何が起こったのかと、あっけにとられた全員が見つめるその先に、決勝戦の勝負の様子、勝負の決するシーンが鮮やかに映し出された。

安浦選手が小手一本を取ったと判定された瞬間。俺とすれば、安浦の小手を摺り上げて躱し、すかさず、面を打突した正にその時だ。

映像は白壁の上で躍動した。安浦選手の小手を狙った竹刀は俺の小手に触れる手前で俺の鍔に弾き飛ばされ安浦の左肩に向け跳ね上がり、小手打ちを弾き飛ばした俺の竹刀は次の瞬間、安浦選手の面を真っ二つに打ち据えていた。そのシーンが、超スロー再生で大写しになった。

ビデオ利用という予想外の手段、誤審を指摘するという前代未聞の暴挙ともいえる出来事だが、妖怪の勢いに会場全体が、息を止め、映像に見入り、黙り込んだ。

次の瞬間、大きなホーッとため息が、会場を覆い、皆、どうしたものかと…、会場が揺れた。

でも、そんな館内の状況とは関係なしに、

警察官と思われる紺のスーツに赤ネクタイの関係者が駆け付け、二人の身柄を羽交い絞めするように拘束し、映写機を確保。
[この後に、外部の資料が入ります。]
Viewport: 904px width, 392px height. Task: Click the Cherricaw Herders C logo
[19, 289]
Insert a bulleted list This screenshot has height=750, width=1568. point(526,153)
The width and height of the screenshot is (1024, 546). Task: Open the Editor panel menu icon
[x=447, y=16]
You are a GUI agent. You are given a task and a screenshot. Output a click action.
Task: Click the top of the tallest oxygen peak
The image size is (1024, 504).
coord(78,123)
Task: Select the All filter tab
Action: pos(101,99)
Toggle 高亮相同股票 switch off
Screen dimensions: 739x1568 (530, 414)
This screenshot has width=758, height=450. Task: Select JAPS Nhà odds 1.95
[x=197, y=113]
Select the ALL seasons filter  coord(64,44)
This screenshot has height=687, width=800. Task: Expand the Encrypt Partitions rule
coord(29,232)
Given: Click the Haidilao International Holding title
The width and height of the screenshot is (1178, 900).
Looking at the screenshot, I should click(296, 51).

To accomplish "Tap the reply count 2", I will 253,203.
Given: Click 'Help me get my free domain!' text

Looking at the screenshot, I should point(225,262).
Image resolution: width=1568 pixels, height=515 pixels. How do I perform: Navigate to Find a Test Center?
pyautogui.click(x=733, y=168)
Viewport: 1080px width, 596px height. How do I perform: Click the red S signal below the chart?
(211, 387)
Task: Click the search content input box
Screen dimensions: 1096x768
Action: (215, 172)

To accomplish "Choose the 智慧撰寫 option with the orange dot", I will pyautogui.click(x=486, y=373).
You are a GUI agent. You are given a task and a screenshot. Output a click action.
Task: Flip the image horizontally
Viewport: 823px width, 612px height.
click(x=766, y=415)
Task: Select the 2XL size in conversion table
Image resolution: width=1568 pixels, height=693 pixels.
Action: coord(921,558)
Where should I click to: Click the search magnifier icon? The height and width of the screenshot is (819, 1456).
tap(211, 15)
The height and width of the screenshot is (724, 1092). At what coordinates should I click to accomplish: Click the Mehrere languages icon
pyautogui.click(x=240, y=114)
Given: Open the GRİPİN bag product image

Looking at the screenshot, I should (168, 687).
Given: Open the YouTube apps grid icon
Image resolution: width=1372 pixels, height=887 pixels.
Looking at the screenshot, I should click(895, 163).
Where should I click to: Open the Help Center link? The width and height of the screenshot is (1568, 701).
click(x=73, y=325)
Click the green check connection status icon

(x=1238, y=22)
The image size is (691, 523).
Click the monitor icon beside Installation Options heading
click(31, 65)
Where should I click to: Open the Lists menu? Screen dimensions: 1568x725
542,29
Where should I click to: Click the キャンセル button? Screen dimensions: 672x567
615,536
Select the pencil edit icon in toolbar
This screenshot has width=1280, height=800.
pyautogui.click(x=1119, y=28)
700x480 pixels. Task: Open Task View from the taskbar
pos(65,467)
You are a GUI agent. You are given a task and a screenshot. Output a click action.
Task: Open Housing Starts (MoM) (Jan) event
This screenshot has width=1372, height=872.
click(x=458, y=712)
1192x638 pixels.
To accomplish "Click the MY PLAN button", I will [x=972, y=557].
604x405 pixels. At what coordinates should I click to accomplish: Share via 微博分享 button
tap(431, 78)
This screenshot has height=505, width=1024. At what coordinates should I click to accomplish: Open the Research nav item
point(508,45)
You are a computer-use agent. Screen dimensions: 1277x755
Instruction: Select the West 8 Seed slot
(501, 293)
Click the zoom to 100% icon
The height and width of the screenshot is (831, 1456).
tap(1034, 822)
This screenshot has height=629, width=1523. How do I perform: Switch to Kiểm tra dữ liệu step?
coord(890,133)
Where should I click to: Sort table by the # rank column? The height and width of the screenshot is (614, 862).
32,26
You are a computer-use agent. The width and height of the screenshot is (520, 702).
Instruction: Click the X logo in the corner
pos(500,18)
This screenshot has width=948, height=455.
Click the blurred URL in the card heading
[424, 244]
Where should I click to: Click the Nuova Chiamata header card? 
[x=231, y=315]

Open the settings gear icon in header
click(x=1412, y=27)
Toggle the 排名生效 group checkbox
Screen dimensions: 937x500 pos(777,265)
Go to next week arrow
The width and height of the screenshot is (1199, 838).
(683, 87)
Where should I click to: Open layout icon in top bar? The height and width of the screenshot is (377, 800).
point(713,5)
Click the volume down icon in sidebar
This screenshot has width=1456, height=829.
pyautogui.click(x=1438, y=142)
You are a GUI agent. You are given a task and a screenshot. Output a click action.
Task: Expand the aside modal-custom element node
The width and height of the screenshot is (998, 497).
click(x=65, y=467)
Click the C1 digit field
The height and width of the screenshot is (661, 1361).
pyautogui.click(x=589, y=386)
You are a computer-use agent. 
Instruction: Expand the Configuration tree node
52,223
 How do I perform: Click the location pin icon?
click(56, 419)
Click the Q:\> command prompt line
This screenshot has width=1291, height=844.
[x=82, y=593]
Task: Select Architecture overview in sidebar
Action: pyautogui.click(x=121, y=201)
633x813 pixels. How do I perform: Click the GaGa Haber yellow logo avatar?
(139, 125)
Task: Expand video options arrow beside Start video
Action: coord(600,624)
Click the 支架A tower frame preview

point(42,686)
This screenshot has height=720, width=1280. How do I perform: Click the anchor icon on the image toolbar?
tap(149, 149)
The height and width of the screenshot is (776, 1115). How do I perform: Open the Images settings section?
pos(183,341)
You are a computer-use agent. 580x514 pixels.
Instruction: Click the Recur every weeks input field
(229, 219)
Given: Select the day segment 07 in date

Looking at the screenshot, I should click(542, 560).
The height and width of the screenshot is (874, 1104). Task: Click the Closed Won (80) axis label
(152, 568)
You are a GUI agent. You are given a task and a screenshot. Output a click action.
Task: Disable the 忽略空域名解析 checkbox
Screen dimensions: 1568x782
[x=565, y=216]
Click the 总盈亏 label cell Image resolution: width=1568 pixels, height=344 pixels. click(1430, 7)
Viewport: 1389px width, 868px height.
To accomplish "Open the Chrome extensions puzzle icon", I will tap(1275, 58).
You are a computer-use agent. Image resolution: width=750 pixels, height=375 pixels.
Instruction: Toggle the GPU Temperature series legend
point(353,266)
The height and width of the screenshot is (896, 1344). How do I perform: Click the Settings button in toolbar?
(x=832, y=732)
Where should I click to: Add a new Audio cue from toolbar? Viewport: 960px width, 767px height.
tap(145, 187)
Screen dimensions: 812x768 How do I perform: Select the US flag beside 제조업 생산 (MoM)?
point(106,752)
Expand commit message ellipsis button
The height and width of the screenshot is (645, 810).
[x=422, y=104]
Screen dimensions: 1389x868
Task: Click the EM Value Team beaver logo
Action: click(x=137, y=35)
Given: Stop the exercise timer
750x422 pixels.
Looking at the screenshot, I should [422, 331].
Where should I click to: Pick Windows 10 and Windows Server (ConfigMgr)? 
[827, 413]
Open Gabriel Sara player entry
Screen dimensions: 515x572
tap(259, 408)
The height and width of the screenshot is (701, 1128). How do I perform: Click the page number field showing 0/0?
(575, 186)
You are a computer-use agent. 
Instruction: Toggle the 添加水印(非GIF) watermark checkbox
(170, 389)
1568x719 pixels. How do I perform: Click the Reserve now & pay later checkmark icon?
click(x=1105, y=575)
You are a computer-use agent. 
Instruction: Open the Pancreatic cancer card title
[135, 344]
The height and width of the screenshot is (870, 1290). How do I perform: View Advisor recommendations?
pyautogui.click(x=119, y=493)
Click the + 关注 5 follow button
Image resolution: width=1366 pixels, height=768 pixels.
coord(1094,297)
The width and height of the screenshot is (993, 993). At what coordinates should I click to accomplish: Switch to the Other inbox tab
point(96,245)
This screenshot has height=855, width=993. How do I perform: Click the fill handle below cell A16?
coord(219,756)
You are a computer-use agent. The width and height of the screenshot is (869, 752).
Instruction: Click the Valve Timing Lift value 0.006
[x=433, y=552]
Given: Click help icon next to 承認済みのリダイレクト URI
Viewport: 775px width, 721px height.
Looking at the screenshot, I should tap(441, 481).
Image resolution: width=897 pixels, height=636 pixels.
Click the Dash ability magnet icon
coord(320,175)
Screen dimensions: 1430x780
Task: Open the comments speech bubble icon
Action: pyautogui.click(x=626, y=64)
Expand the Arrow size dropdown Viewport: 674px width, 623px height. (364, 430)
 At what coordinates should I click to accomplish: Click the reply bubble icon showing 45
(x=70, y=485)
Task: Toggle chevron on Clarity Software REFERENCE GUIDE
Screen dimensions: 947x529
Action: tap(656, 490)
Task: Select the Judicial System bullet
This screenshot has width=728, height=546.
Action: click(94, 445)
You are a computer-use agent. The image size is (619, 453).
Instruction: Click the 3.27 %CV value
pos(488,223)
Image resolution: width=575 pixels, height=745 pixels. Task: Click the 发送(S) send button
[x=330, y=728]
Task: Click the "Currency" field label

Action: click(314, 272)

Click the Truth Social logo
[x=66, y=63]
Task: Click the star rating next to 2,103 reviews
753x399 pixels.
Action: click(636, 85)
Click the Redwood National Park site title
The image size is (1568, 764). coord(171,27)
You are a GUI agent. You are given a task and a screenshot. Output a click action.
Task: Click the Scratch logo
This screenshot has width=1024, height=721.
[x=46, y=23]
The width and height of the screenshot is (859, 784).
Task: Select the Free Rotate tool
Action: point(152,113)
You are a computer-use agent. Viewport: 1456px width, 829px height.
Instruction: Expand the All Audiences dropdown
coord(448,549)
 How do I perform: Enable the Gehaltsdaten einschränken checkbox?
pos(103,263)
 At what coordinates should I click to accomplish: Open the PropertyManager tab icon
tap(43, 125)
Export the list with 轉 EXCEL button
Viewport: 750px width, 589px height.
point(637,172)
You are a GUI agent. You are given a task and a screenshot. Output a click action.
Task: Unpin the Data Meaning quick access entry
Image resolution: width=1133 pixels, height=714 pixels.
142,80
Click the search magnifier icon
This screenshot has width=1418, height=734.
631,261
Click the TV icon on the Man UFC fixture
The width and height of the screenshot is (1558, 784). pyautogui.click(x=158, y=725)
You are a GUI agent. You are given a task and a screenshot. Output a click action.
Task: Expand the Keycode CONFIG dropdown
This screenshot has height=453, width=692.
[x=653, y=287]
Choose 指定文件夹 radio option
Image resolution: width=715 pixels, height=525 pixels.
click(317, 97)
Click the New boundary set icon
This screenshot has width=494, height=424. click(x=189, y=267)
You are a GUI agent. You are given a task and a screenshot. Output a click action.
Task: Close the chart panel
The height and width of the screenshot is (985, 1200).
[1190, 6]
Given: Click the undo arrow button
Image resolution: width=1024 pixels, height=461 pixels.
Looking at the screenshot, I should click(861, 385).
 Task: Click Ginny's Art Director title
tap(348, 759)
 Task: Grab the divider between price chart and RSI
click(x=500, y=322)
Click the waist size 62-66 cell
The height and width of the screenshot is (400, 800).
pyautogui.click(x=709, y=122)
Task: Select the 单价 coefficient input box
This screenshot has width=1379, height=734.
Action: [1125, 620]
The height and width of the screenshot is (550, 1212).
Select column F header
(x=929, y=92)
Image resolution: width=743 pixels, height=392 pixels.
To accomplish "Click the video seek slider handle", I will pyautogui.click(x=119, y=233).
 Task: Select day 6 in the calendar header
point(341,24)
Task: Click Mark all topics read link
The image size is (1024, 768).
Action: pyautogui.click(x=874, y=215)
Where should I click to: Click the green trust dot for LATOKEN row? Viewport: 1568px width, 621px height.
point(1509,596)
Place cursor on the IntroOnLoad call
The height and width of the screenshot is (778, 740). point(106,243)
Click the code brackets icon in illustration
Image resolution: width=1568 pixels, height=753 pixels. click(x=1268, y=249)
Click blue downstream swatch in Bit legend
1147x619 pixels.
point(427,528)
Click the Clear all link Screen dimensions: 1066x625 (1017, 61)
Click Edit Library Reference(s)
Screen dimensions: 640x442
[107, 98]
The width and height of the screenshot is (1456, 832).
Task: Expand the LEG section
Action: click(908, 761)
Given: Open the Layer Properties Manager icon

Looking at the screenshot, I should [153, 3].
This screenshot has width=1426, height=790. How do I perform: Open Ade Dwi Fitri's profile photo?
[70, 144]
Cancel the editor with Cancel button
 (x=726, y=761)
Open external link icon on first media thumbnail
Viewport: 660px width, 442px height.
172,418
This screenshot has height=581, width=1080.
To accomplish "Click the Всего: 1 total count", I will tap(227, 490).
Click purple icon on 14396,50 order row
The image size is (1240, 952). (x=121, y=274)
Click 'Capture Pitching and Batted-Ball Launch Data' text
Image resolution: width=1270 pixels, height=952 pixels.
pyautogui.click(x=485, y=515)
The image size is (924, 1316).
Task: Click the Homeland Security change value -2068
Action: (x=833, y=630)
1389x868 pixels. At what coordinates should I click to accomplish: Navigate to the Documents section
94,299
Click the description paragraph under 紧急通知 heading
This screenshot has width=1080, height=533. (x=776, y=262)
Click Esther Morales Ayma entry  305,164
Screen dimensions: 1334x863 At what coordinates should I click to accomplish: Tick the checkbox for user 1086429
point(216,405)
人も機械も一緒に撤収していった。

その手際の良さ、日本の警察力に、思わず俺は、感心していた。

その後、何事もなかったかのように、表彰式が開始された。

妖怪と玄さんは大丈夫だろうか?心配で、表彰式は上の空だった。

・・・・・・・・

その日の夜、妖怪と杉山先生が上機嫌で俺の家に来た。

「今日は満点。予定通り。県大会は優勝できます。唯一の心配事の誤審対策もできました。」妖怪はこう言って、夜道のガードマン役の杉山先生と意気揚々と帰って行った。

妖怪の言うことは良く分からないが、兎に角、俺のやるべきことは、県大会までしっかりと稽古するだけだ。